Alors, s’il était si prévisible que cette invasion aurait lieu, et que les États-Unis savaient très bien qu’elle était en planification depuis longtemps, comment se fait-il que les Américains fussent si peu préparés et qu’ils aient dû retraiter de manière chaotique sous le feu des forces turques ? Comment se fait-il que les forces américaines aient croisé les soldats syriens venus les remplacer et qu’elles aient dû bombarder leurs propres bases en Syrie une fois évacuées, et qu’après avoir vertement critiqué la Turquie, les États-Unis aient paniqué en réalisant qu’Erdogan « tenait en otage » une cinquantaine de bombes nucléaires américaines situées en territoire turc ? Ils n’y avaient pas pensé avant ?
Certes, la manière dont Trump a pris sa décision (de manière impulsive et rapide lors d’une conversation téléphonique, et sans consultations) a grandement contribué au chaos. Après tout, il aurait pu demander une semaine à Erdogan, histoire de faire les choses un peu dans l’ordre.
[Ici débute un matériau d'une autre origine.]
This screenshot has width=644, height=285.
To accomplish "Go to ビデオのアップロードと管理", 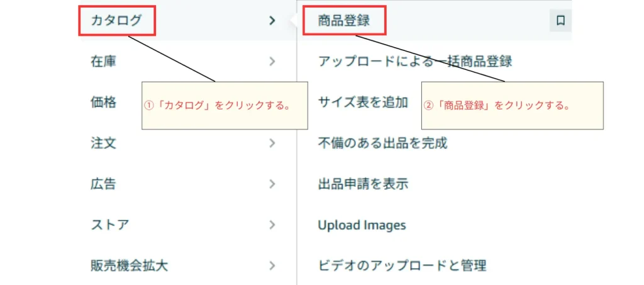I will pyautogui.click(x=402, y=265).
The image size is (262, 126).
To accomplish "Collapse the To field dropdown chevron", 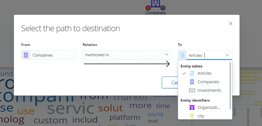I will click(227, 55).
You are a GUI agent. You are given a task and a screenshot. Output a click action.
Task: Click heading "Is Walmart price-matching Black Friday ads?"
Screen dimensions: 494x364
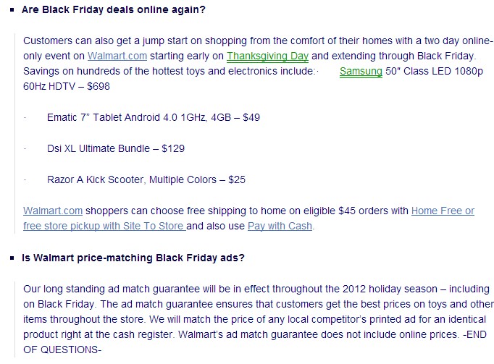click(133, 258)
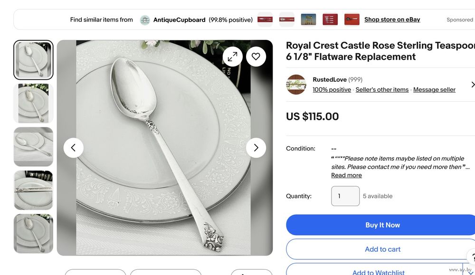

Mais au-delà de l’improvisation du président Trump, l’armée américaine ne doit-elle pas être prête à toutes les éventualités, surtout celles hautement probables et « planifiées de longue date » ?
Si les États-Unis n’étaient pas prêts pour cette situation, seraient-ils prêts à gérer d’autres crises, moins probables ? Si la Russie envoyait ses troupes dans l’est de l’Ukraine ou un autre pays européen, ou si un conflit éclatait à Taiwan, les États-Unis et leurs alliés de l’OTAN seraient-ils mieux préparés ou verrait-on le même chaos et la même improvisation ?
Et le gouvernement américain n’aurait-il pas dû prévoir le coup et proactivement trouver une solution de rechange avant que l’ultimatum turc n’arrive ? Par exemple, les États-Unis auraient pu négocier avec la Russie la création d’un État fédéral en Syrie avec une forme d’autonomie pour la région kurde, mais avec une présence militaire du régime syrien aux frontières. Ceci aurait garanti à la fois la sécurité des Kurdes et l’intégrité territoriale de la Syrie.
Les États-Unis auraient aussi pu proposer aux Kurdes d’accepter un certain nombre de réfugiés syriens dans leur région autonome, afin d’alléger ce fardeau pour la Turquie, où se trouvent pas moins de 3,6 millions de réfugiés, en échange de garanties que la Turquie n’envahirait pas.
Il n’y avait pas et il n’y a toujours pas de bonne solution en Syrie, mais, connaissant les intentions de la Turquie d’éliminer leurs alliés kurdes, les États-Unis auraient dû tout tenter pour trouver une solution tolérable pour tous. Ils avaient un devoir de le faire et ont failli à la tâche. Cela n’augure rien de bon, ni pour les autres alliés des États-Unis, ni pour la stabilité géopolitique mondiale.